**WHAT TO PRODUCE**:
In the entries from the line containing "Task: Open the My Actions menu item" through the line containing "coord(105,56)", change "Oops Applock" to "Secure Folder" and write out only those lines, keeping everything else the same.

**RECORDS TO PROCESS**:
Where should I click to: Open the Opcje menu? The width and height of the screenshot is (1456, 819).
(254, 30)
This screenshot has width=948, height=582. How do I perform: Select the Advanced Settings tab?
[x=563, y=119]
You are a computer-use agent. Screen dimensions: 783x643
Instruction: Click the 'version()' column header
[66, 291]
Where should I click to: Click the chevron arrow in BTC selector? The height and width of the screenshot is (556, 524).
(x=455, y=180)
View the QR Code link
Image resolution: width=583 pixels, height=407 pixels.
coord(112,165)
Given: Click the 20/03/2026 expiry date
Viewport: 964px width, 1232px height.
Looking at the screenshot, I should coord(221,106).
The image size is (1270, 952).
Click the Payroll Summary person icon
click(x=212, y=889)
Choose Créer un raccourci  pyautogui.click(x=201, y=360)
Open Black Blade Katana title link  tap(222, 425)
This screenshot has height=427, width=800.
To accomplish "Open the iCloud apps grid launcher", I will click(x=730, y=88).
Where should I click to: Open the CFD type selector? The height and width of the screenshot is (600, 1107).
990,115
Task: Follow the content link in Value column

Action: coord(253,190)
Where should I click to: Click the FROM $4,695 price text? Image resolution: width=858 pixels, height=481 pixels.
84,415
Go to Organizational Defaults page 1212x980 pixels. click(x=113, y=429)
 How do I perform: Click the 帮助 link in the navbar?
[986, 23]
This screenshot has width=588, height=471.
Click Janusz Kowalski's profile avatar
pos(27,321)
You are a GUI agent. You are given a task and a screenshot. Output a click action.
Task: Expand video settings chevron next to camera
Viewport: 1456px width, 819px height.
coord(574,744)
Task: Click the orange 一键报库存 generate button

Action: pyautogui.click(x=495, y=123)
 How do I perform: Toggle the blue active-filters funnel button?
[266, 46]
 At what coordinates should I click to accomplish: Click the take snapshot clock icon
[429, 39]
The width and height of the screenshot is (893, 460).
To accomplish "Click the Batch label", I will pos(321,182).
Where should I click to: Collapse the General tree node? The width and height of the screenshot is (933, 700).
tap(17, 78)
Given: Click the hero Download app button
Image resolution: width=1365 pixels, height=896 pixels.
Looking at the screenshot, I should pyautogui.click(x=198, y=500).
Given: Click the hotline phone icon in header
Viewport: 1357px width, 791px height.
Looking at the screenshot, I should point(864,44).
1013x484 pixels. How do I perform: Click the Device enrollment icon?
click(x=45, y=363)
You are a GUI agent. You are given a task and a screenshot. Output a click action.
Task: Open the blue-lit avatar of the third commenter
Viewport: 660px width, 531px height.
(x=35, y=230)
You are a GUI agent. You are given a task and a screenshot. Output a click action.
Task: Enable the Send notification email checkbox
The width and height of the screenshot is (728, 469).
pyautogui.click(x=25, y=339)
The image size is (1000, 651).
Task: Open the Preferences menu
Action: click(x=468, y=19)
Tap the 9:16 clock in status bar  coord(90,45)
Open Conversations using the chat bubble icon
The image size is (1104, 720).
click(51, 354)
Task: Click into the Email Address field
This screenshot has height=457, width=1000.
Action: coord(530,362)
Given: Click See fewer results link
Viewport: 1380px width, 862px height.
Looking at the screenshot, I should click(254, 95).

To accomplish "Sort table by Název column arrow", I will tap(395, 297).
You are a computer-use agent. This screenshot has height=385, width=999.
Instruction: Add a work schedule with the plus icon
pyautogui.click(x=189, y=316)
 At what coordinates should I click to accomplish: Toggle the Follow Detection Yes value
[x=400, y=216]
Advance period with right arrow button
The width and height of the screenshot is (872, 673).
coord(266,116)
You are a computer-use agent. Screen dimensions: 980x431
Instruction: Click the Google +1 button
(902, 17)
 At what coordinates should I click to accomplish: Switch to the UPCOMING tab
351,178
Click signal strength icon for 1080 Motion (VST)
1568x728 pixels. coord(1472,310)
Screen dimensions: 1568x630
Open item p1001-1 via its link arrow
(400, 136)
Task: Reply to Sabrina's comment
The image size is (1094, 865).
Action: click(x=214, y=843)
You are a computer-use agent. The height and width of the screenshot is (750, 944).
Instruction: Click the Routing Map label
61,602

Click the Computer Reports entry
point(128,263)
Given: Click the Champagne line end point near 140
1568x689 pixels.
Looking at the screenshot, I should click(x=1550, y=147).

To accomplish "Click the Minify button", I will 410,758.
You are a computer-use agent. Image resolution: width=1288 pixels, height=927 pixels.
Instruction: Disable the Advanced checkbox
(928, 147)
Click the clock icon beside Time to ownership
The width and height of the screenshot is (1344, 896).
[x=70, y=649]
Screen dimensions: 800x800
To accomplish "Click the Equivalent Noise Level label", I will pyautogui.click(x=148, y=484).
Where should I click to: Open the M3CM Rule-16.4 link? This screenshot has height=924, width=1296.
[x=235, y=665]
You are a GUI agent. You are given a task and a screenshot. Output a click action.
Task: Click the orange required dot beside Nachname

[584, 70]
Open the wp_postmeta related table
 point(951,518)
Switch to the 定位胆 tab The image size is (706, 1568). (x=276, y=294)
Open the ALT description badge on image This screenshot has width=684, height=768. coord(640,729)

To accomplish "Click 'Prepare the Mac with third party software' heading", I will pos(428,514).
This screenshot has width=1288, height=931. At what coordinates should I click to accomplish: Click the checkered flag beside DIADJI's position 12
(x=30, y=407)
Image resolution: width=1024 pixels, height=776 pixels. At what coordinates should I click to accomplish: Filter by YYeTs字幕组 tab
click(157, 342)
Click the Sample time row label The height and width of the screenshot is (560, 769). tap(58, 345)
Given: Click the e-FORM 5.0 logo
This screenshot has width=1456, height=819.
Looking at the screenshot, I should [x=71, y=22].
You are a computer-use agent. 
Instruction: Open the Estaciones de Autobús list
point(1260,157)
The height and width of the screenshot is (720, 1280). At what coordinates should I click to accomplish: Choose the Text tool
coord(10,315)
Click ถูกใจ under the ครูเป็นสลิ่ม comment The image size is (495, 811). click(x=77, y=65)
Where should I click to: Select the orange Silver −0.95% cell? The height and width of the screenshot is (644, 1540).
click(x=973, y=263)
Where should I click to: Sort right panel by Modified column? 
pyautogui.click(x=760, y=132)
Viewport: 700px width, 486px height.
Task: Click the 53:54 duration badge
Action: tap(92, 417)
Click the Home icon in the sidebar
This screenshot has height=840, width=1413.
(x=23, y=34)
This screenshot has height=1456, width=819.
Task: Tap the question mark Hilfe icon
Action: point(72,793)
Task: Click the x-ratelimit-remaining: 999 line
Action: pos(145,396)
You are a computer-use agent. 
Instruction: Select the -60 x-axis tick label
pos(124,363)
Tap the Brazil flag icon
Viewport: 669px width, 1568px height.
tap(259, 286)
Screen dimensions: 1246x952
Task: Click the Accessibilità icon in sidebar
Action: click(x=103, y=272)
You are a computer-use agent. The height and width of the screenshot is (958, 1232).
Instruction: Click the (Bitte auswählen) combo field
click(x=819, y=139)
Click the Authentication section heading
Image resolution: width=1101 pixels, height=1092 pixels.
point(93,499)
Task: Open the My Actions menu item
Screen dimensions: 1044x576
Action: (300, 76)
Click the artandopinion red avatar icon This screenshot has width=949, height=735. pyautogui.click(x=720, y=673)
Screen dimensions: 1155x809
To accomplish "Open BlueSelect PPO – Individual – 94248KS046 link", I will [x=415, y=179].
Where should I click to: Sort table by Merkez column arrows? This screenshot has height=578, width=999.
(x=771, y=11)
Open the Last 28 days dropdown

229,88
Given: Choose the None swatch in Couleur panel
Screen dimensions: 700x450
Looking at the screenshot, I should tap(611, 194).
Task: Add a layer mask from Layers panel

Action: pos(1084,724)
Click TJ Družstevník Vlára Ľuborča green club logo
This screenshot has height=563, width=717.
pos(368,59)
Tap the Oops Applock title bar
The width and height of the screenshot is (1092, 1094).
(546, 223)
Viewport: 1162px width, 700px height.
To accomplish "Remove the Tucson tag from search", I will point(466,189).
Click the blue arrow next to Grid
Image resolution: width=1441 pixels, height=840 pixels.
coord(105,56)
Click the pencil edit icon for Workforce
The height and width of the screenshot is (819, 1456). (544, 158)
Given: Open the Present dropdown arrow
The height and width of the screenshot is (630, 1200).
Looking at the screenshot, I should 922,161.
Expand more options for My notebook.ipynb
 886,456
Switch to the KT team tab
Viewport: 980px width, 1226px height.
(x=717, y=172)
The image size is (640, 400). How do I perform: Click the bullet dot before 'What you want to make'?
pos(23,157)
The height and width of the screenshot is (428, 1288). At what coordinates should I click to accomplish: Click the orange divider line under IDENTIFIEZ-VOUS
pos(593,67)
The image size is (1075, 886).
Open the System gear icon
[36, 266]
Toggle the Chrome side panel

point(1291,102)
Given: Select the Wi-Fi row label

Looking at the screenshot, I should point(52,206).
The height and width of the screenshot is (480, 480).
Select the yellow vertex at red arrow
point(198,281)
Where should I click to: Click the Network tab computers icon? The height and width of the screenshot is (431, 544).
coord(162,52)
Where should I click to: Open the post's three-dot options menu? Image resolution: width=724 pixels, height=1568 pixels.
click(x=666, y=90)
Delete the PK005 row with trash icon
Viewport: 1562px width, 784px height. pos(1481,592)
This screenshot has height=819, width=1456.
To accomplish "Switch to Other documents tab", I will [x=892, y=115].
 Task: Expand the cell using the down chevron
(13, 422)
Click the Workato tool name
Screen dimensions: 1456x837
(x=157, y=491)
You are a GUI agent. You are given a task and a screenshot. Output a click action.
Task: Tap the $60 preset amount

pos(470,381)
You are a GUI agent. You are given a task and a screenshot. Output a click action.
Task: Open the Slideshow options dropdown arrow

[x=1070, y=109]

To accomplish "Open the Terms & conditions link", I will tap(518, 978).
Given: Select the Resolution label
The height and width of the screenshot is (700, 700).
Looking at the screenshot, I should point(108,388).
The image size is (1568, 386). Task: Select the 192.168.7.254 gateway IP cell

**EXERCISE OUTPUT**:
Task: Open the My Actions menu item
Screen dimensions: 1044x576
Action: (300, 76)
Click the artandopinion red avatar icon This screenshot has width=949, height=735. pyautogui.click(x=720, y=673)
Screen dimensions: 1155x809
To accomplish "Open BlueSelect PPO – Individual – 94248KS046 link", I will [x=415, y=179].
Where should I click to: Sort table by Merkez column arrows? This screenshot has height=578, width=999.
(x=771, y=11)
Open the Last 28 days dropdown

229,88
Given: Choose the None swatch in Couleur panel
Screen dimensions: 700x450
Looking at the screenshot, I should tap(611, 194).
Task: Add a layer mask from Layers panel

Action: pos(1084,724)
Click TJ Družstevník Vlára Ľuborča green club logo
This screenshot has height=563, width=717.
pos(368,59)
Tap the Secure Folder title bar
The width and height of the screenshot is (1092, 1094).
(546, 223)
Viewport: 1162px width, 700px height.
To accomplish "Remove the Tucson tag from search", I will point(466,189).
Click the blue arrow next to Grid
Image resolution: width=1441 pixels, height=840 pixels.
coord(105,56)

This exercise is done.